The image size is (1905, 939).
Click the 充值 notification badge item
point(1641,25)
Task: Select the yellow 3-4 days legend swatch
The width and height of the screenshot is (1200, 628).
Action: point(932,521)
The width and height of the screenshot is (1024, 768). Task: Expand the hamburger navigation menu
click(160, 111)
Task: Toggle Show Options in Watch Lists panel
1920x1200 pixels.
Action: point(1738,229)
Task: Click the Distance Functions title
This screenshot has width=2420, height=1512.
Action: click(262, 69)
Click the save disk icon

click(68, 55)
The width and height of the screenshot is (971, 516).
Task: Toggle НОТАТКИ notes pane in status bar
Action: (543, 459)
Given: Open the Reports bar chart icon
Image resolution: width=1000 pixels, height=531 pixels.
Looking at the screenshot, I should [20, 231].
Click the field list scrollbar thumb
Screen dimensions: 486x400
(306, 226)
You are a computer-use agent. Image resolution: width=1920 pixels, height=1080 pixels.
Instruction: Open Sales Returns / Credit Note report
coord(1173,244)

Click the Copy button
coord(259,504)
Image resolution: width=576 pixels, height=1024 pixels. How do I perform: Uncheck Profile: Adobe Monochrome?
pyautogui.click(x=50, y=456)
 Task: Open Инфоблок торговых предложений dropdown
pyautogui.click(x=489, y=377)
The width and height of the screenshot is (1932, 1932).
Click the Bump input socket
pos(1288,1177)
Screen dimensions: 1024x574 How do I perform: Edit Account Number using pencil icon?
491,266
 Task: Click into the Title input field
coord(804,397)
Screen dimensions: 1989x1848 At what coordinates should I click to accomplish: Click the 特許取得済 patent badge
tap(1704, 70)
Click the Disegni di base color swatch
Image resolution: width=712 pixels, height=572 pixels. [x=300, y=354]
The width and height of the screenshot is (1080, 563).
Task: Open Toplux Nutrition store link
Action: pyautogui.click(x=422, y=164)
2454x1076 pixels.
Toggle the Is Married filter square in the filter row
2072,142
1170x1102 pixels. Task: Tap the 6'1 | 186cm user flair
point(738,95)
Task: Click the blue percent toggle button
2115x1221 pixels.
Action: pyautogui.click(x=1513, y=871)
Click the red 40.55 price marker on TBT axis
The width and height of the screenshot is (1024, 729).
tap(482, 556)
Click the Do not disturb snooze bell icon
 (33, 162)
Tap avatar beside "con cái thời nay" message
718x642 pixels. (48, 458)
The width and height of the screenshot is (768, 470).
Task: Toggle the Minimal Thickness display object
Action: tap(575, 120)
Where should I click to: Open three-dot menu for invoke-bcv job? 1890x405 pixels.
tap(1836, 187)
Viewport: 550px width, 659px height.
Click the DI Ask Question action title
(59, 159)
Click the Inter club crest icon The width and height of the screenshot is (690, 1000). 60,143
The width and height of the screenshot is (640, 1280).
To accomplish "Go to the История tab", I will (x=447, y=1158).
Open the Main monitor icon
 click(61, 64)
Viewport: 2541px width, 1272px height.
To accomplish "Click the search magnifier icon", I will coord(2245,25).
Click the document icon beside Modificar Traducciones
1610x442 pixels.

## What to produce
Reproduce the data lines exactly as they appear, covering the stretch from the line containing "Click the Do not disturb snooze bell icon" through the end of the data, both ends included.

## Reply to the task
Click the Do not disturb snooze bell icon
 (33, 162)
Tap avatar beside "con cái thời nay" message
718x642 pixels. (48, 458)
The width and height of the screenshot is (768, 470).
Task: Toggle the Minimal Thickness display object
Action: tap(575, 120)
Where should I click to: Open three-dot menu for invoke-bcv job? 1890x405 pixels.
tap(1836, 187)
Viewport: 550px width, 659px height.
Click the DI Ask Question action title
(59, 159)
Click the Inter club crest icon The width and height of the screenshot is (690, 1000). 60,143
The width and height of the screenshot is (640, 1280).
To accomplish "Go to the История tab", I will (x=447, y=1158).
Open the Main monitor icon
 click(61, 64)
Viewport: 2541px width, 1272px height.
To accomplish "Click the search magnifier icon", I will coord(2245,25).
Click the document icon beside Modificar Traducciones
1610x442 pixels.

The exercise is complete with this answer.